Department of Surgery, Royal College of Surgeons, Connolly Hospital, Blanchardstown, Dublin, Ireland.
Surgery. 2012 Mar;151(3):382-90. doi: 10.1016/j.surg.2011.08.021. Epub 2011 Oct 22.
The contribution of gastric acid to the toxicity of alkaline duodenal refluxate on the esophageal mucosa is unclear. This study compared the effect of duodenal refluxate when acid was present, decreased by proton pump inhibitors (PPI), or absent.
We randomized 136 Sprague-Dawley rats into 4 groups: group 1 (n = 33) were controls; group 2 (n = 34) underwent esophagoduodenostomy promoting "combined reflux"; group 3 (n = 34) underwent esophagoduodenostomy and PPI treatment to decrease acid reflux; and group 4, the 'gastrectomy' group (n = 35) underwent esophagoduodenostomy and total gastrectomy to eliminate acid in the refluxate. Esophaguses were examined for inflammatory, Barrett's, and other histologic changes, and expression of proliferative markers Ki-67, proliferating cell nuclear antigen (PCNA), and epidermal growth factor receptor (EGFR).
In all reflux groups, the incidence of Barrett's mucosa was greater when acid was suppressed (group C, 62%; group D, 71%) than when not suppressed (group B, 27%; P = 0.004 and P < .001).
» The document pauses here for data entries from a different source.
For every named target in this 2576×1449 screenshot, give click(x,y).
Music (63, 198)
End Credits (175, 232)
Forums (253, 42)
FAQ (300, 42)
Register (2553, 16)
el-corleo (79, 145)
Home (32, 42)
Erosions were more frequent in the PPI and gastrectomy groups than in the combined reflux group. Edema (wet weight) and ulceration was more frequent in the gastrectomy than in the combined reflux group. Acute inflammatory changes were infrequent in the PPI group (8%) compared with the combined reflux (94%) or gastrectomy (100%) groups, but chronic inflammation persisted in 100% of the PPI group. EGFR levels were greater in the PPI compared with the combined reflux group (P = .04). Ki-67, PCNA, and combined marker scores were greater in the gastrectomy compared with the combined reflux group (P = .006, P = .14, and P < .001).
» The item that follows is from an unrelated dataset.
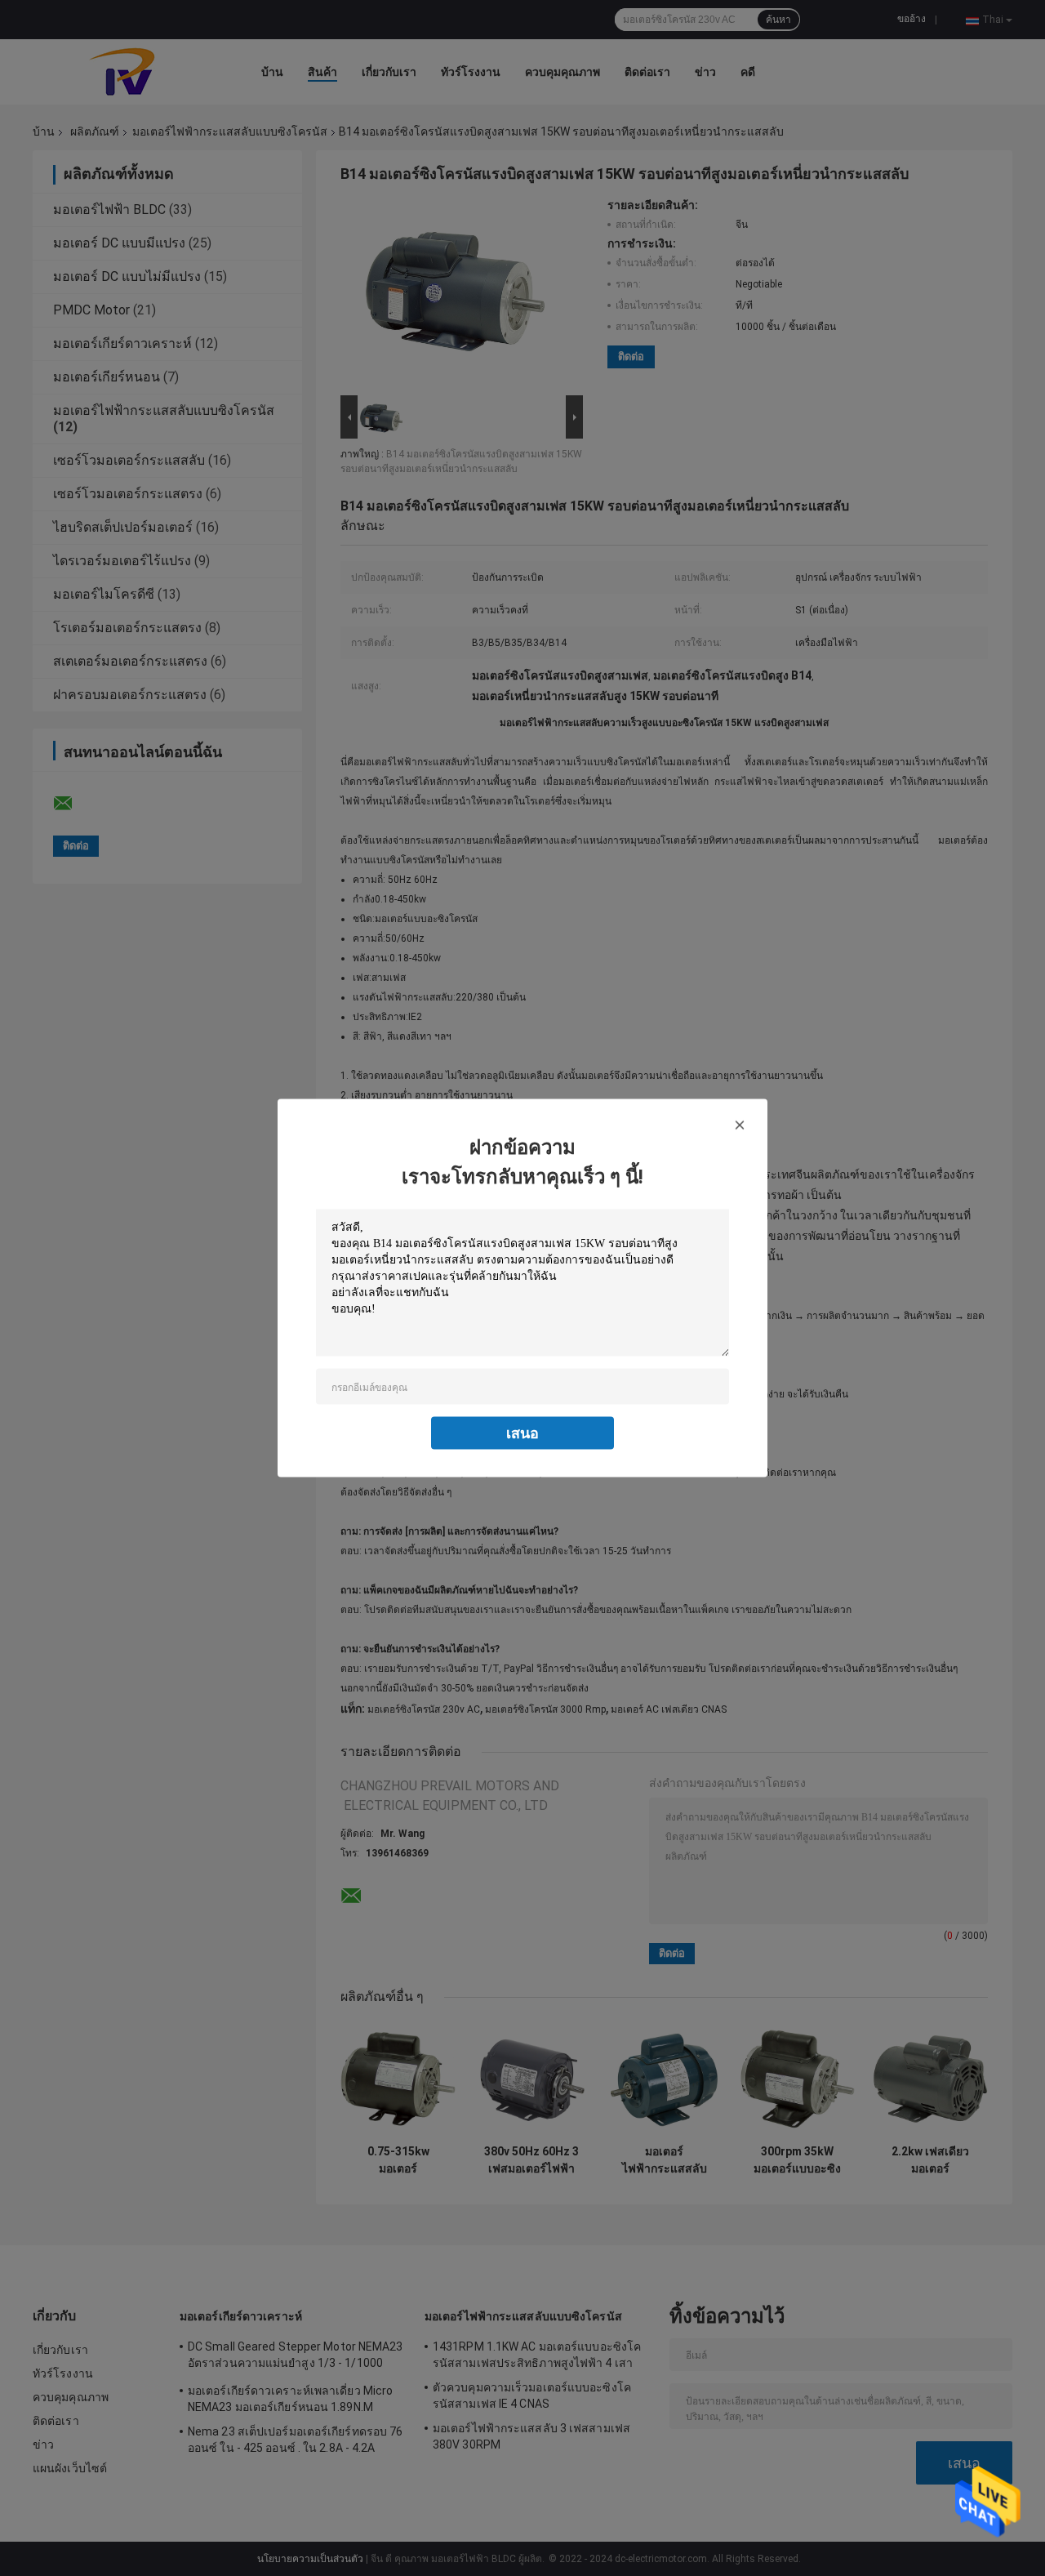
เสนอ (522, 1433)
Gastric acid suppression in the presence of duodenal refluxate caused increased rates of inflammatory changes, intestinal metaplasia, and molecular proliferative activity. PPIs suppressed acute inflammatory changes only, whereas chronic inflammatory changes persisted.
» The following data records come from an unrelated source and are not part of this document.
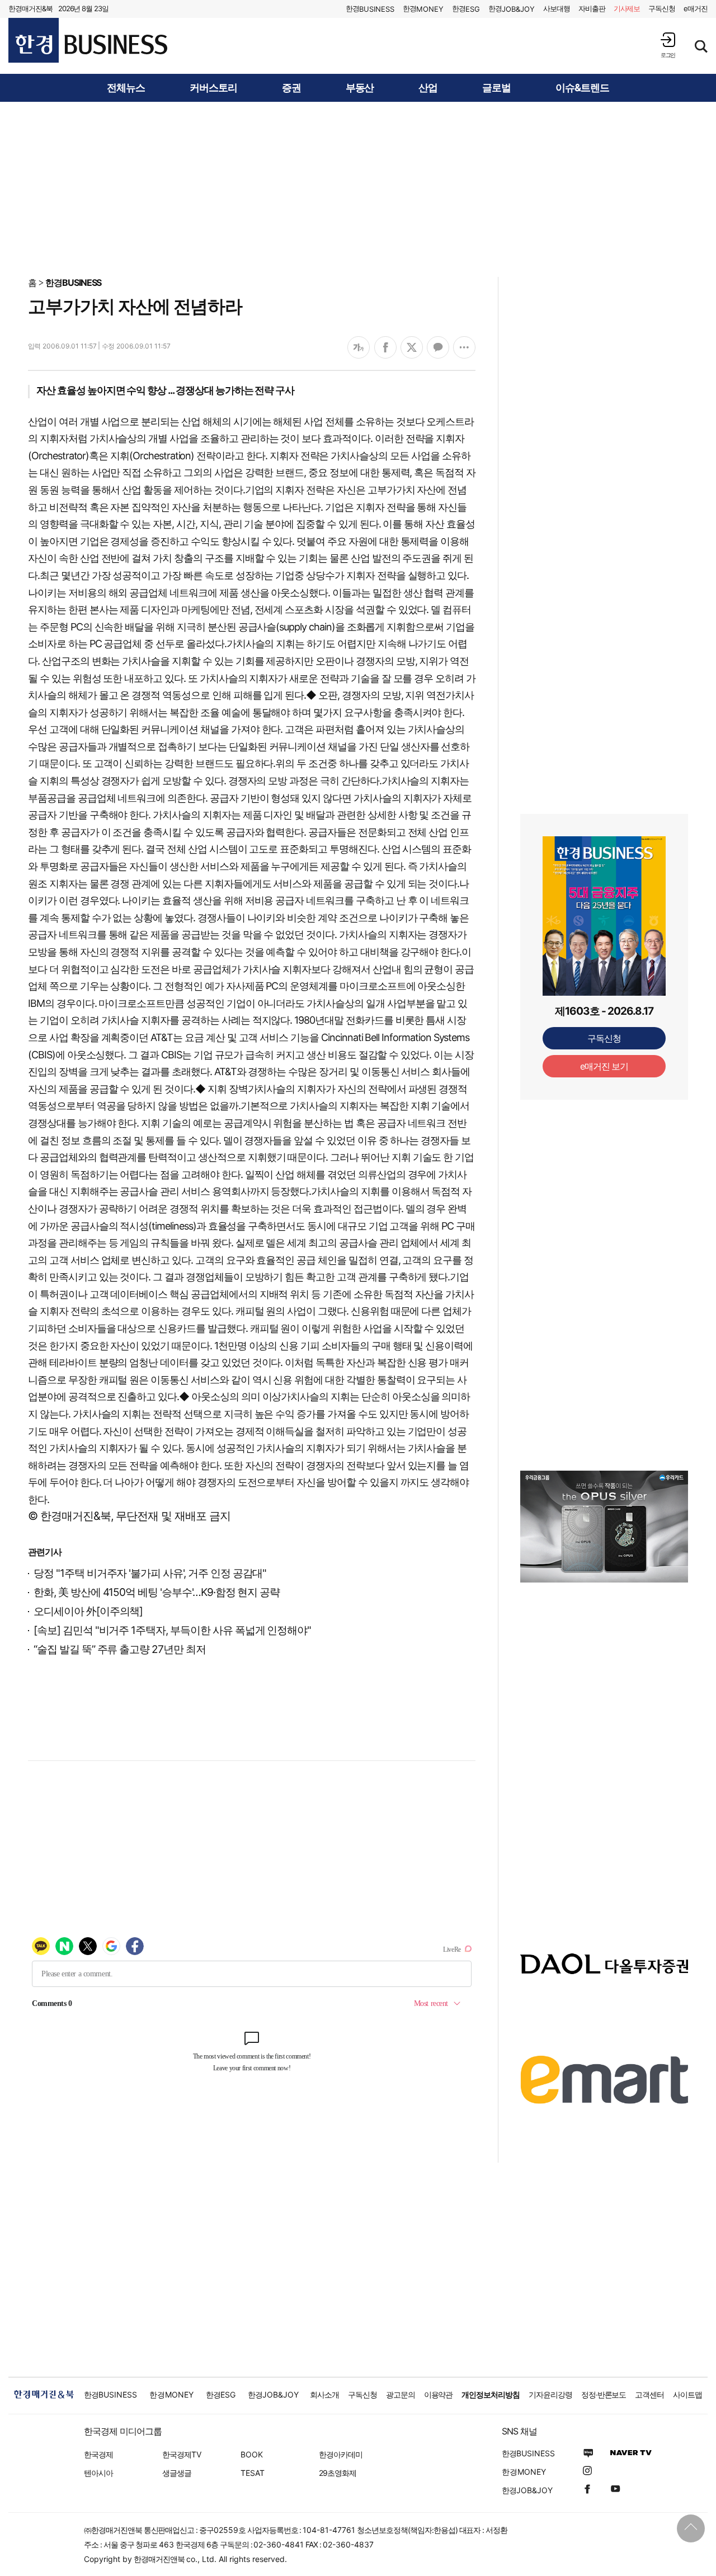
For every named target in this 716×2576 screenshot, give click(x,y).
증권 (291, 87)
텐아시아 (98, 2473)
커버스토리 (213, 87)
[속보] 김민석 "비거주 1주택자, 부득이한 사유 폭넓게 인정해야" (172, 1630)
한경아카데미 (340, 2454)
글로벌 (496, 87)
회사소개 (324, 2394)
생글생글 (176, 2473)
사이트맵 (687, 2394)
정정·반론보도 (603, 2394)
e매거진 (696, 8)
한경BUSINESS (73, 282)
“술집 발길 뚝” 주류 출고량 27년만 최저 (120, 1649)
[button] (668, 45)
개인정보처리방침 (490, 2394)
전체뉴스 (126, 87)
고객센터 (649, 2394)
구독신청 (661, 8)
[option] (604, 1540)
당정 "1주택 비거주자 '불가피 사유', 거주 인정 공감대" (150, 1573)
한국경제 (98, 2454)
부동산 (360, 87)
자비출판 (591, 8)
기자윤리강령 (550, 2394)
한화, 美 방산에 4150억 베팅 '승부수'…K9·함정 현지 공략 (157, 1592)
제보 (627, 8)
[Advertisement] (358, 188)
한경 (370, 8)
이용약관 (438, 2394)
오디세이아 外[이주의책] (88, 1611)
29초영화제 (337, 2473)
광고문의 (400, 2394)
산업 (427, 87)
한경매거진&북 (30, 8)
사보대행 (556, 8)
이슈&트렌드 (582, 87)
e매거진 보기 (604, 1066)
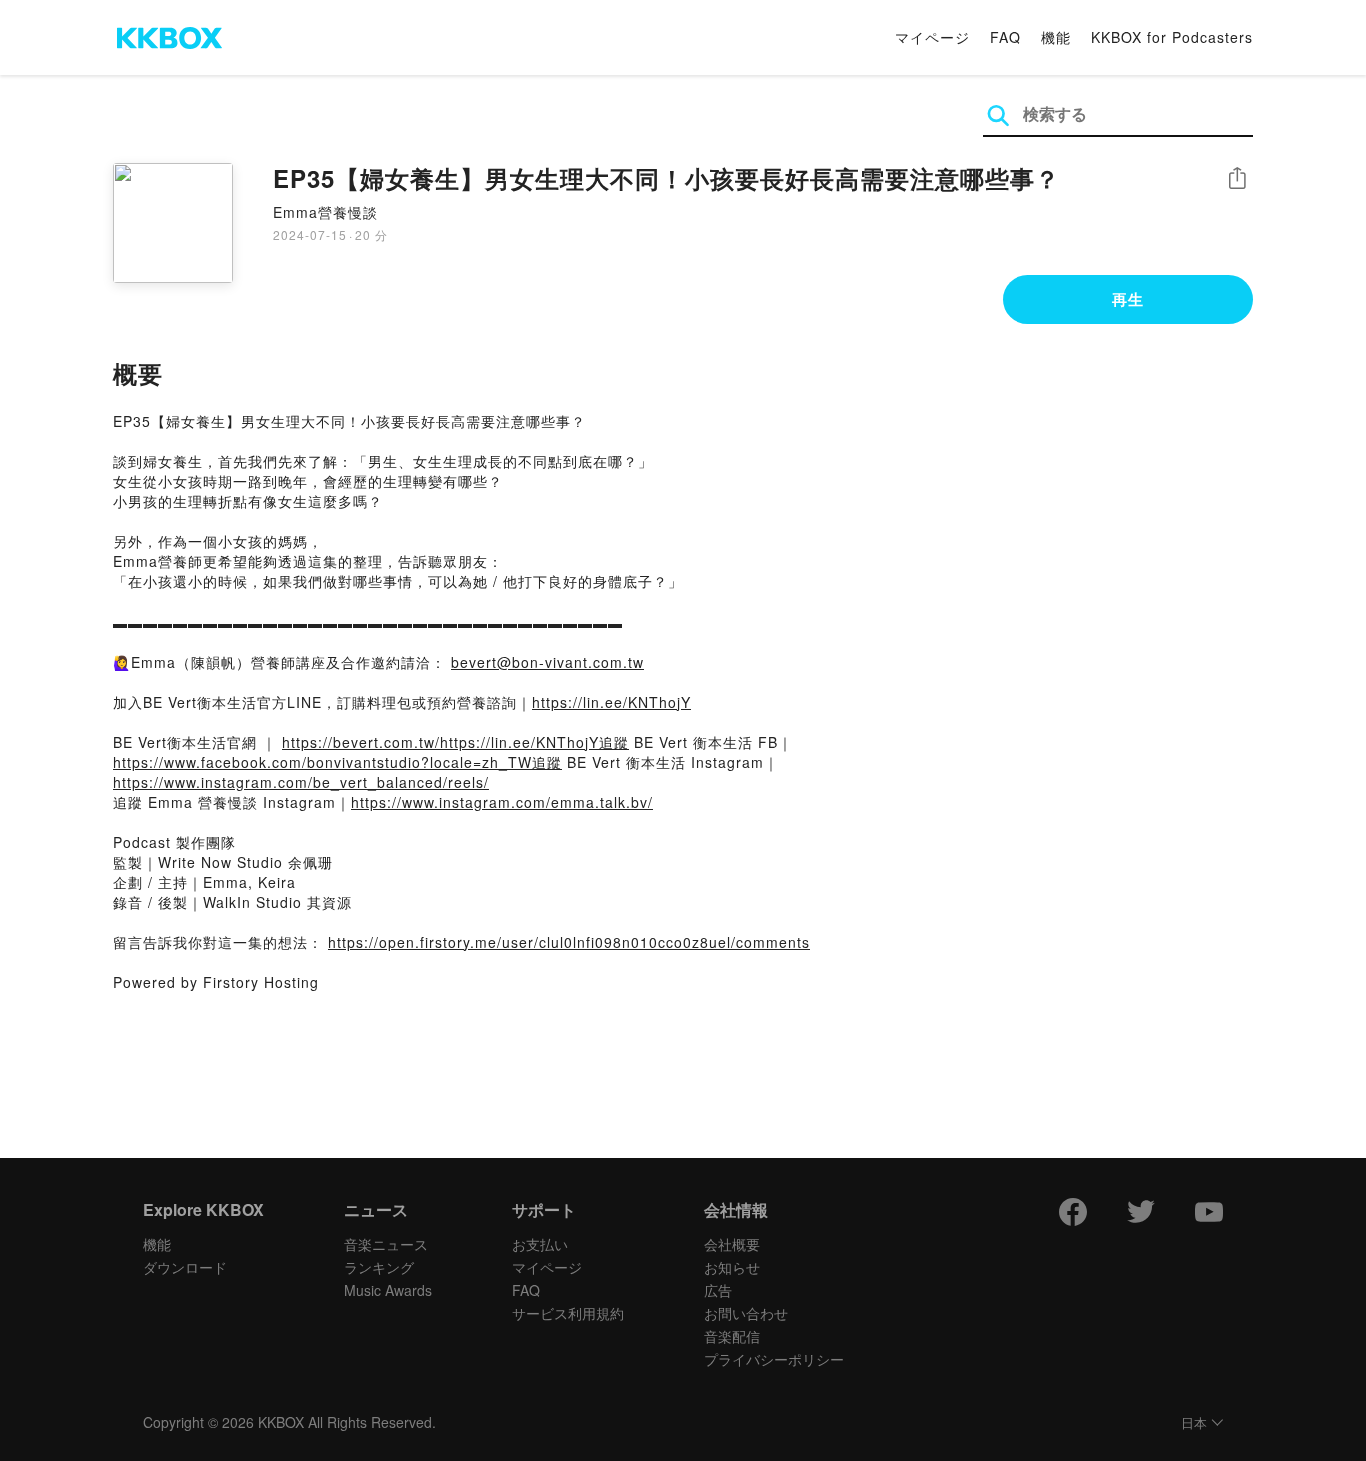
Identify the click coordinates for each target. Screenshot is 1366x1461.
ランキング (379, 1267)
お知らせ (732, 1267)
胃酸对碱性十二指肠胃反流物对食管黏膜毒性的贡献尚不清楚。本研究比较了存在胃酸、质子泵抑制剂 (PPI) 降低胃酸和不存在胃酸时十二指肠反流物的作用。
我们将 136 只 Sprague-Dawley 大鼠随机分为 4 组:第 1 组(n = 33)为对照组;第 2 组(n = 34)行食管-十二指肠吻合术促进“联合反流”;第 3 组(n = 34)行食管-十二指肠吻合术并给予 PPI 治疗以减少胃酸反流;第 4 组,“胃切除术”组(n = 35)行食管-十二指肠吻合术和全胃切除术以消除反流物中的胃酸。检查食管的炎症、Barrett 黏膜和其他组织学变化,以及增殖标志物 Ki-67、增殖细胞核抗原(PCNA)和表皮生长因子受体(EGFR)的表达。
在所有反流组中,抑制胃酸时 Barrett 黏膜的发生率更高(C 组 62%;D 组 71%),而非抑制胃酸时(B 组 27%;P = 0.004 和 P <.001)。PPI 和胃切除术组的糜烂发生率高于联合反流组。胃切除术组的水肿(湿重)和溃疡发生率高于联合反流组。PPI 组的急性炎症变化较联合反流组(94%)或胃切除术组(100%)少见,但 100%的 PPI 组存在慢性炎症。与联合反流组相比,PPI 组的 EGFR 水平更高(P =.04)。胃切除术组的 Ki-67、PCNA 和联合标志物评分均高于联合反流组(P =.006、P =.14 和 P <.001)。
十二指肠反流物存在时胃酸抑制导致炎症变化、肠化生和分子增殖活性增加的发生率增加。PPI 仅抑制急性炎症变化,而慢性炎症变化持续存在。